Leitmayr talks a lot to Sylvie (Veronika Ferres). Sylvie organizes the regents’ event, and she knows what the Gehrlings are doing and lets them do it. Because it’s always been that way, because, she says, it always takes two to do what the Gehrling is up to, because once the woke moralists have taken power over the queens, she says, she can close her shop them, because the pumpkin and the potato would then only be able to traipse down the catwalk in a pantsuit.

Of course, modernity has long since arrived in Gmeining and is rubbing up against tradition in the bloodiest and funniest way. The Regents begin to break the power of the Gehrlings. And the first trans woman achieved a crown.

What happened to her, how Gehrling tried to prevent her from getting anywhere near a glittery thing in her hair, using all the anti-trans clichés, is one of the most touching episodes in this station drama.

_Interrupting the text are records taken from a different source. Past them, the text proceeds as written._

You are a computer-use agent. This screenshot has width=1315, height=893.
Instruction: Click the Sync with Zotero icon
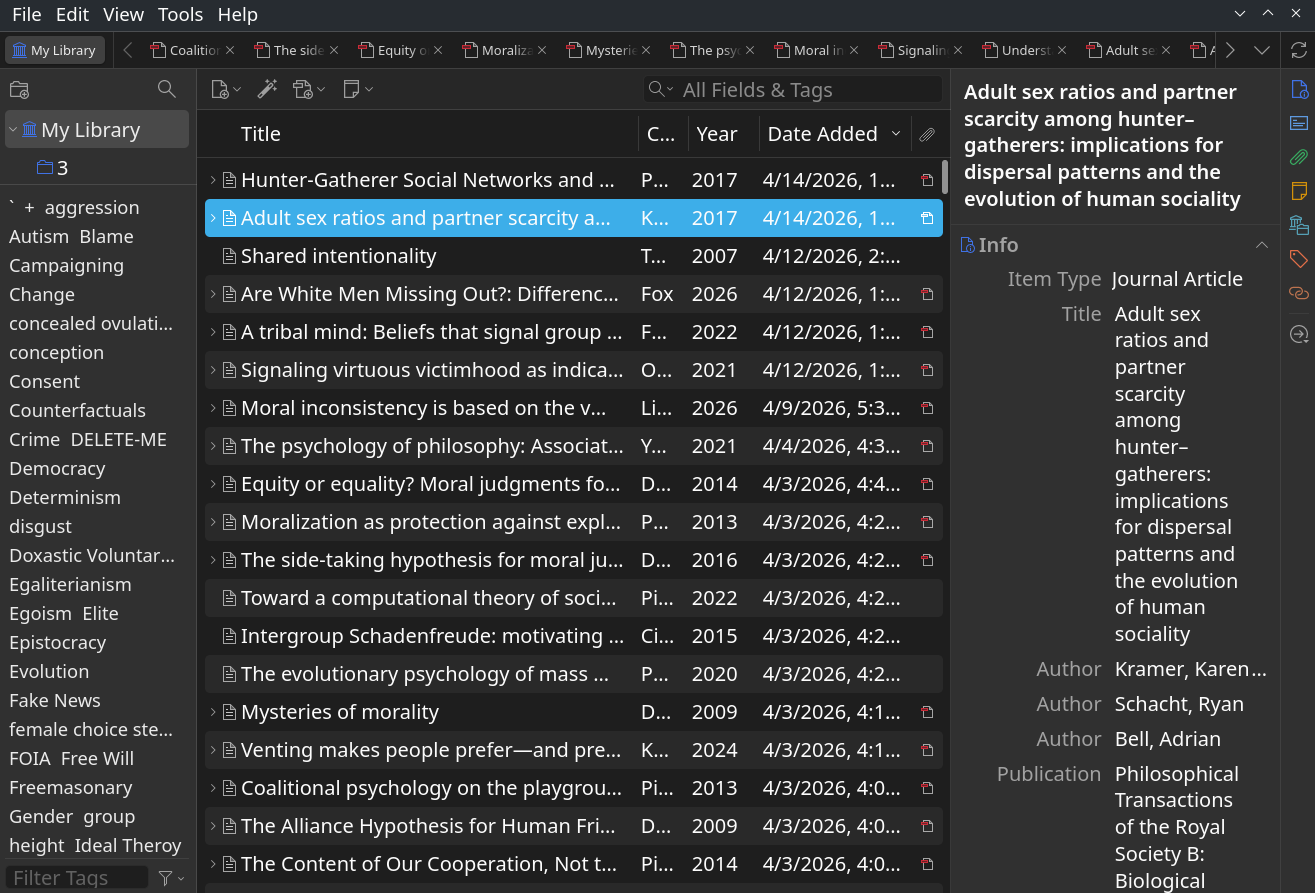pyautogui.click(x=1298, y=50)
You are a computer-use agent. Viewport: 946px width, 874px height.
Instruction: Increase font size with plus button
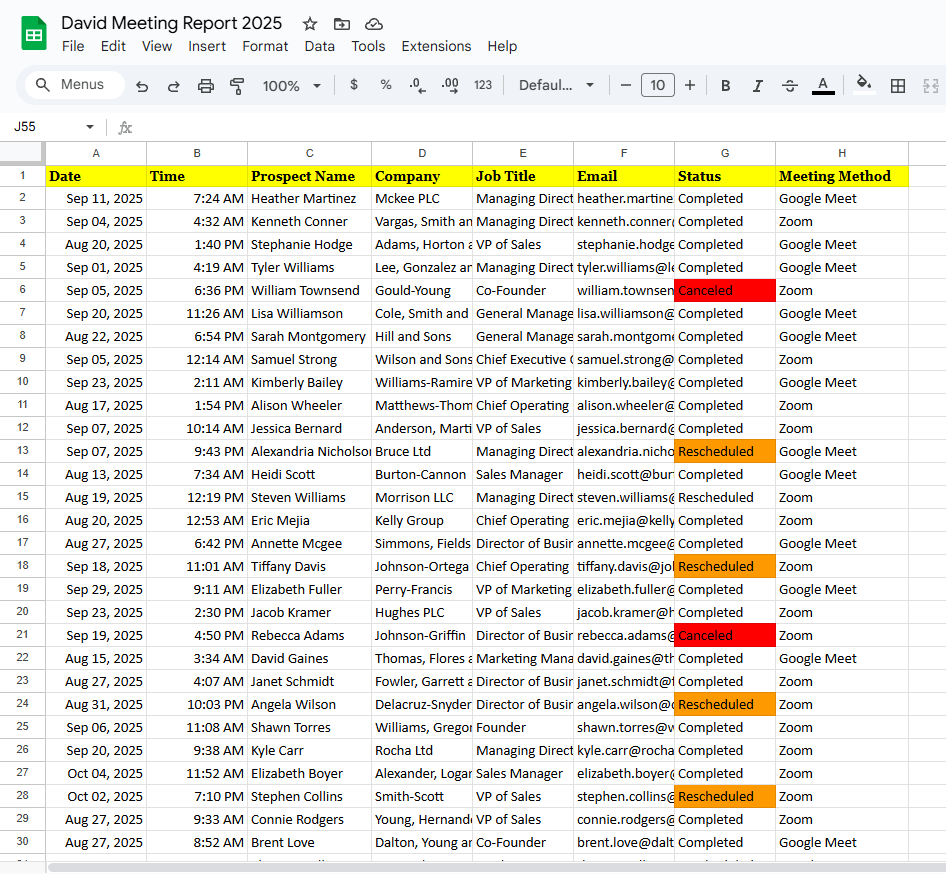[690, 86]
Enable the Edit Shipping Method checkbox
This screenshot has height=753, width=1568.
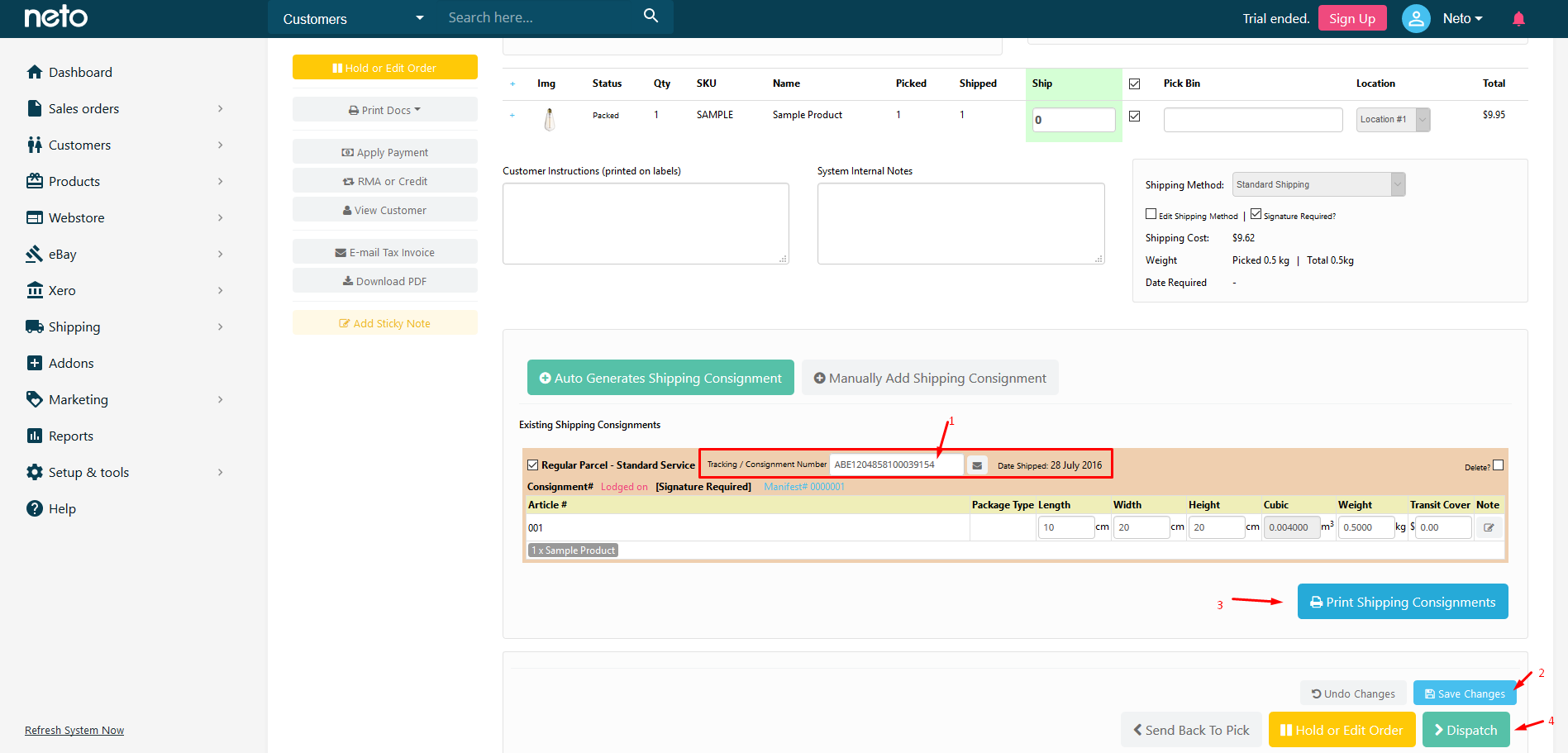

And at the same time shows that the “crime scene” should not puff itself up compared to the common Gmeininger when it comes to enlightenment and gender equality. Phenix Kühnert is – in 2023 – the first trans person to be allowed to star in a Munich “crime scene”.

While Gehrling, observed by the drooling pathologist, fades away into the eternal man’s depths, Löhr, kept at a level of comedy that is almost Ubermünster-esque by quite subtle, rather coarse jokes, highlights the dependencies, depravities and antiquities of such events, emerges into the dreams of the proud and the injured and defensive country women and into the muck of Bavarian country life.